How do I reduce forgotten appointments and activities within parenting responsibilities with ADHD?
For parents with ADHD, forgetting school events, appointments, or activities is a common and distressing problem. NHS and NICE guidance are clear that this reflects executive dysfunction, particularly difficulties with planning, prospective memory, and time management rather than lack of care or effort (NICE NG87).
Why forgetting happens in ADHD
NICE NG87 identifies impairments in organisation, working memory, task initiation, and follow-through as core features of adult ADHD. One key issue is prospective memory, remembering to do something at a later time which is frequently impaired in ADHD. This means appointments and activities may be forgotten even when they are important and genuinely intended (NICE – assessment and diagnosis).

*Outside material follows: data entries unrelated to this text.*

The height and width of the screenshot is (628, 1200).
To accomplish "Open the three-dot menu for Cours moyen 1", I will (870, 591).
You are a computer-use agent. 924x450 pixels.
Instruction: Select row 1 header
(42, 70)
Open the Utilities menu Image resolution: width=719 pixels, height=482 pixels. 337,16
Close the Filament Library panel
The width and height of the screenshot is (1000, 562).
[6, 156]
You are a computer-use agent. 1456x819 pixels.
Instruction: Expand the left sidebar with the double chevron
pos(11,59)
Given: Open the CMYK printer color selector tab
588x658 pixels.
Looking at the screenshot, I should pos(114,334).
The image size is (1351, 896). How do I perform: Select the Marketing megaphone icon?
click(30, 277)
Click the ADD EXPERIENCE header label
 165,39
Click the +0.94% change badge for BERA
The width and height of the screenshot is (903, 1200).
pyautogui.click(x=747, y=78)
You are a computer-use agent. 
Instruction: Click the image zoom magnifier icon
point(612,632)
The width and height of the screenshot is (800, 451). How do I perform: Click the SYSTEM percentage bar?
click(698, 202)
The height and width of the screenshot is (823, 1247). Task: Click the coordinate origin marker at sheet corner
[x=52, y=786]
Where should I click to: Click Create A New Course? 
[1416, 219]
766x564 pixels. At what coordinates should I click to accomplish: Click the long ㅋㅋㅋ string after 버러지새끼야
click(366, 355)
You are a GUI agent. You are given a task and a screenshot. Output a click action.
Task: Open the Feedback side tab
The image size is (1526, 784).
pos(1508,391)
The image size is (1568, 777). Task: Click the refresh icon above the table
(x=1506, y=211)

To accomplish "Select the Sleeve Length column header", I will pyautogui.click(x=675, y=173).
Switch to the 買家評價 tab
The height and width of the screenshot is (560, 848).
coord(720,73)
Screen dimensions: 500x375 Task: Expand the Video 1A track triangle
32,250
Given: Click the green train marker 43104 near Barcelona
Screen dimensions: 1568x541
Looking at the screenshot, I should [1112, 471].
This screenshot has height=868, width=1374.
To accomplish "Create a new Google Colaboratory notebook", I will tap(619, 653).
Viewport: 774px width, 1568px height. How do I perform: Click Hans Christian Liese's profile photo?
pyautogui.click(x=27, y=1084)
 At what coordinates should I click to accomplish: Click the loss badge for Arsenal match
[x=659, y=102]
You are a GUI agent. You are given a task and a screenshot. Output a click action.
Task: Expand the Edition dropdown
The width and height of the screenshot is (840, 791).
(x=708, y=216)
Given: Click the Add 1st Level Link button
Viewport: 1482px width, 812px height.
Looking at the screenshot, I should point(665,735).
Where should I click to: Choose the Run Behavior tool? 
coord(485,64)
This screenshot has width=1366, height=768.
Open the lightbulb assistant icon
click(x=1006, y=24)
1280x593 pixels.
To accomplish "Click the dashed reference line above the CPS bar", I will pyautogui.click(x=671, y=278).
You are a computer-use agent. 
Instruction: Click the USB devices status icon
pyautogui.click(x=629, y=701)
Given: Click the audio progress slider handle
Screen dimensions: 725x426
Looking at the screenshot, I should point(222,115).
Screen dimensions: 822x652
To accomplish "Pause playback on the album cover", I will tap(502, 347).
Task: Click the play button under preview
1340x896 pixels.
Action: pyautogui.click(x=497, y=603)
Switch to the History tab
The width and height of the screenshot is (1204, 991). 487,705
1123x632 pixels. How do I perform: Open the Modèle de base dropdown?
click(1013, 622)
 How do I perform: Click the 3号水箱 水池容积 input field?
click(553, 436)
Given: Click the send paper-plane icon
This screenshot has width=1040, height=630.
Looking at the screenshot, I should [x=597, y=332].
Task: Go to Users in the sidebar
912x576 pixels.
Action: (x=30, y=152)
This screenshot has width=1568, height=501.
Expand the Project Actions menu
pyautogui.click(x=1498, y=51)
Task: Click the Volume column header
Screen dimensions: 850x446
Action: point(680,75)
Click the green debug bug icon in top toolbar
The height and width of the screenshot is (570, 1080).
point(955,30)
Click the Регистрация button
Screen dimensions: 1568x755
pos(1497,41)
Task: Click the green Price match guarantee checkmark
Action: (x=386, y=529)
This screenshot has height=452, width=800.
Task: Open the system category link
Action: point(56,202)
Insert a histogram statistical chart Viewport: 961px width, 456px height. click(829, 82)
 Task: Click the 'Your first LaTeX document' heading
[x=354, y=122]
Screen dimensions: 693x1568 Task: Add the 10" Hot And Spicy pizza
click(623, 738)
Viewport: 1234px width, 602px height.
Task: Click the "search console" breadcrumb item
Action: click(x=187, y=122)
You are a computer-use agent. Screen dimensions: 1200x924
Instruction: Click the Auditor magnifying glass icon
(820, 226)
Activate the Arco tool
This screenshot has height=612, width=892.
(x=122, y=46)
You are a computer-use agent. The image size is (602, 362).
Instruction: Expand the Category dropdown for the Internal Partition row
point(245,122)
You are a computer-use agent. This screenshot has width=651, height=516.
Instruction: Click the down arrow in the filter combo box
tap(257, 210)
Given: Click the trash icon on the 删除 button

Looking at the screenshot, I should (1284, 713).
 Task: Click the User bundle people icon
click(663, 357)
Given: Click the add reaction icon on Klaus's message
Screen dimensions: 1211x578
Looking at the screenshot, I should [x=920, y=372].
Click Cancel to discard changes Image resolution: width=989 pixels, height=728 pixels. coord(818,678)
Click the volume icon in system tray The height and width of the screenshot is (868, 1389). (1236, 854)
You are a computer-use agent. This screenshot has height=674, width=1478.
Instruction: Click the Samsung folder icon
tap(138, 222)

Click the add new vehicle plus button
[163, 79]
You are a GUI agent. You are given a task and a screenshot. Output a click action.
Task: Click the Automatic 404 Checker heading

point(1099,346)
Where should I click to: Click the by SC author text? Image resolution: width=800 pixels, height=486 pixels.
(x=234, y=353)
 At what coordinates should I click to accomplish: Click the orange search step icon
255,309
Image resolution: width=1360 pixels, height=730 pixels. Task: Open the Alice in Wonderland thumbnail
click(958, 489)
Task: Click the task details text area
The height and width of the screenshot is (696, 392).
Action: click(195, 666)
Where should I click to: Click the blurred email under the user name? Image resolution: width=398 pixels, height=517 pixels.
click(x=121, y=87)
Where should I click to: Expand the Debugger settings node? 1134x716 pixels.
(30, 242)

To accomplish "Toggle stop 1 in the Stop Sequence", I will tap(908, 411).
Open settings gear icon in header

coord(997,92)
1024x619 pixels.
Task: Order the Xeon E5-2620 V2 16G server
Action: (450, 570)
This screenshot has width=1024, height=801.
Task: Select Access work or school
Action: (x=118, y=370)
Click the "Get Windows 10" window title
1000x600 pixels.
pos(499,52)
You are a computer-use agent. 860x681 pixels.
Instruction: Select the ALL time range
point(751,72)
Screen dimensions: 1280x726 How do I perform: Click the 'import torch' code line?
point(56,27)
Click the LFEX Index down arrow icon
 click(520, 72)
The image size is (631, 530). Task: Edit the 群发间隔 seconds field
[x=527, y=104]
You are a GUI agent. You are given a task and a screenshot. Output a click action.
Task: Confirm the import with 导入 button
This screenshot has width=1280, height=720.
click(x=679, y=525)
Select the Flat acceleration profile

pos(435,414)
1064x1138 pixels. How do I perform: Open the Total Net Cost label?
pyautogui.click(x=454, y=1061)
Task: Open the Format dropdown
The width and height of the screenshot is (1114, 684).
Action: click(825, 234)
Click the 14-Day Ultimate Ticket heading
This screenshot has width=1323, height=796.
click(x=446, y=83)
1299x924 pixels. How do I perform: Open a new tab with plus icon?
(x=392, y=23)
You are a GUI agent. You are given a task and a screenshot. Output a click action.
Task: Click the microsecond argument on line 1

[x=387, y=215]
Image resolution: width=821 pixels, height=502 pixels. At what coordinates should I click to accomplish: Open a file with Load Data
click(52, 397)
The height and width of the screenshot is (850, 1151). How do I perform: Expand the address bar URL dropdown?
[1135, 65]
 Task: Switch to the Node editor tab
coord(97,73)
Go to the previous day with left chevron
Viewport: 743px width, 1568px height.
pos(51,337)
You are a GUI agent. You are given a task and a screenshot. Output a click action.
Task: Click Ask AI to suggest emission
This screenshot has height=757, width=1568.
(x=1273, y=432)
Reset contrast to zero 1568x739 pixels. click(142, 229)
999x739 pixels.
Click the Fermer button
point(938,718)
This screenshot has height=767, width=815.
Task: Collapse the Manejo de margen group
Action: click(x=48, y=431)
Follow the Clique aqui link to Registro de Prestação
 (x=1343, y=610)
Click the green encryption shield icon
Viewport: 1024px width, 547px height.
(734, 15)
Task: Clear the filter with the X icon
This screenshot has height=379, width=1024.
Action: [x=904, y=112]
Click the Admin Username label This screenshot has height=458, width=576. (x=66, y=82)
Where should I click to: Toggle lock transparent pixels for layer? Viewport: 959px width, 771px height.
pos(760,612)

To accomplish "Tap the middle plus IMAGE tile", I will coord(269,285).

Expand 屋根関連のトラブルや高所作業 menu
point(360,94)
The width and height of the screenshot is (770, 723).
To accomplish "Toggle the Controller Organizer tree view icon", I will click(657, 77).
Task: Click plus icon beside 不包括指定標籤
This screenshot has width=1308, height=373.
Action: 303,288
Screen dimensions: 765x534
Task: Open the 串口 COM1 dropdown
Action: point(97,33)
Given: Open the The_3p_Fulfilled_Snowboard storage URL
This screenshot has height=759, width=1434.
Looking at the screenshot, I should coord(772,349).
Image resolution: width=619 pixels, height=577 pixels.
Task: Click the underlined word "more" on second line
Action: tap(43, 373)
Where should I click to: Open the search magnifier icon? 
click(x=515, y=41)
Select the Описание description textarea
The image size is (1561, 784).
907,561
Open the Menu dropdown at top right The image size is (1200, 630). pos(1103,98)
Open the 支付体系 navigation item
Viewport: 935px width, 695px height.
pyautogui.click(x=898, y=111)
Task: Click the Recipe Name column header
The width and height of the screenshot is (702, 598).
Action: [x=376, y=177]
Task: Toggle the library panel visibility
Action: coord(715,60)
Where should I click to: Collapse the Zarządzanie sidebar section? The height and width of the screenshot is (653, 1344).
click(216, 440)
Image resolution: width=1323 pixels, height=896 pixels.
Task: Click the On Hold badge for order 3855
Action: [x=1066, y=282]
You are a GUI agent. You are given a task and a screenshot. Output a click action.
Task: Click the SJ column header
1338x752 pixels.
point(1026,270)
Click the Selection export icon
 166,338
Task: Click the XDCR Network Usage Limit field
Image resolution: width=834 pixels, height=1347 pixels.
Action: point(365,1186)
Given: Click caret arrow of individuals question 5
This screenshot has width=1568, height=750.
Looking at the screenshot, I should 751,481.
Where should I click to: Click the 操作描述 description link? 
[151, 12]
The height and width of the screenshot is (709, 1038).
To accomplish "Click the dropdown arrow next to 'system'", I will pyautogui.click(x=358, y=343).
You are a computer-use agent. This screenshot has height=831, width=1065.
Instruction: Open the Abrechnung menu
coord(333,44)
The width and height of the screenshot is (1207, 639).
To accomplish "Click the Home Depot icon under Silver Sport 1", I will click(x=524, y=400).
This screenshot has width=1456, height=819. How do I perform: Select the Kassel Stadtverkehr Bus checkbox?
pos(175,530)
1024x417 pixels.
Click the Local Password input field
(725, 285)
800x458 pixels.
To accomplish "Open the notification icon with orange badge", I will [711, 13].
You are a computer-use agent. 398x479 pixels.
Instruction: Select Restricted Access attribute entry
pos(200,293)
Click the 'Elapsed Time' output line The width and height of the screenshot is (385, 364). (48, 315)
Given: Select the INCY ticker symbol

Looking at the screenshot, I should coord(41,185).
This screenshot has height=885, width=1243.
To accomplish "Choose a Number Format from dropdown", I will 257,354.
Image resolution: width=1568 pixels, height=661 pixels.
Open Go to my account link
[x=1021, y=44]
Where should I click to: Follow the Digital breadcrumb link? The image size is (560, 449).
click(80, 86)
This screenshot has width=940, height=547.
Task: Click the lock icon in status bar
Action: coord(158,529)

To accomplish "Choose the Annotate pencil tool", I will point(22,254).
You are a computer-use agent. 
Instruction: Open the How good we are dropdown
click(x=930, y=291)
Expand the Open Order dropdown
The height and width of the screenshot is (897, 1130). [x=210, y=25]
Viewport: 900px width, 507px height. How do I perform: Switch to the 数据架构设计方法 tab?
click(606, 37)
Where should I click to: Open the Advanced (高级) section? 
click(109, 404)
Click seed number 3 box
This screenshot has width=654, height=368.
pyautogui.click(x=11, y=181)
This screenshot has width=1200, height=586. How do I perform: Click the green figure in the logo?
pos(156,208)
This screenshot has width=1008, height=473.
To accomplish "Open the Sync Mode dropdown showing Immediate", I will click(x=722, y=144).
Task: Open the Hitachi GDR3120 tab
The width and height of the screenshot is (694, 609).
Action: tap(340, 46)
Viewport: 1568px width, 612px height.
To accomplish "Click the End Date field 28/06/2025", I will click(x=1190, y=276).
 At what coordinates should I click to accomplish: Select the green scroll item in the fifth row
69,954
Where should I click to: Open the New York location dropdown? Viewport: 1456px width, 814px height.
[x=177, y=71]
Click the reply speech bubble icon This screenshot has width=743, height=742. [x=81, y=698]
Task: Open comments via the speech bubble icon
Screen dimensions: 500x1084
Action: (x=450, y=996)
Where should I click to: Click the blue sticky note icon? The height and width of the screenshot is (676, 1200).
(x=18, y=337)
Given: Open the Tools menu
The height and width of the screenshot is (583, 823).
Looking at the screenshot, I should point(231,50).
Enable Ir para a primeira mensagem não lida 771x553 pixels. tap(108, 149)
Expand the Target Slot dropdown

Unlike everyday forgetfulness, these difficulties are persistent, long-standing, and functionally impairing, especially in busy parenting contexts.
Time blindness adds to the problem
Research consistently shows that adults with ADHD struggle with time perception, often underestimating how long tasks take and misjudging when to start preparing. This “time blindness” increases the risk of missed or late appointments during parenting transitions such as school runs or extracurricular activities (RCPsych – ADHD in adults).
When time awareness is unreliable, relying on memory alone is rarely effective.
Externalising memory is essential
Clinical guidance strongly supports using external systems to reduce cognitive load. Calendars, reminders, visual schedules, alarms, and written routines move information out of the brain and into the environment. NICE frames these as reasonable adjustments for ADHD, not as signs of dependence or poor coping.
For parenting, this often means:
- one central calendar for all family commitments,
- entering events immediately, not “later”,
- and using more than one reminder for important activities.
Why multiple reminders work better
Single alerts are easy to dismiss and forget, especially under stress. Evidence-informed practice supports layered reminders, an early prompt, a same-day reminder, and a final “leave now” alert. NHS advice on living with ADHD highlights prompts and routines as practical tools for reducing missed tasks and appointments (NHS – living with ADHD).
The role of treatment
NICE recommends medication, psychoeducation, and CBT-based organisational skills training for adults with ADHD. These interventions can improve attention and planning, but they do not eliminate prospective memory or time-awareness difficulties, so external support usually remains necessary.
Reducing shame and self-blame
Research shows that self-criticism and shame worsen ADHD outcomes. Clinically, the focus is on changing systems rather than increasing effort. Forgetting appointments is a recognised part of ADHD-related impairment, not a reflection of how much you care as a parent.
Takeaway
Reducing forgotten appointments with ADHD means relying less on memory and more on visible, external systems. Central calendars, layered reminders, routine-linked scheduling, and evidence-based treatment can significantly reduce missed activities, making parenting responsibilities feel more manageable and less stressful.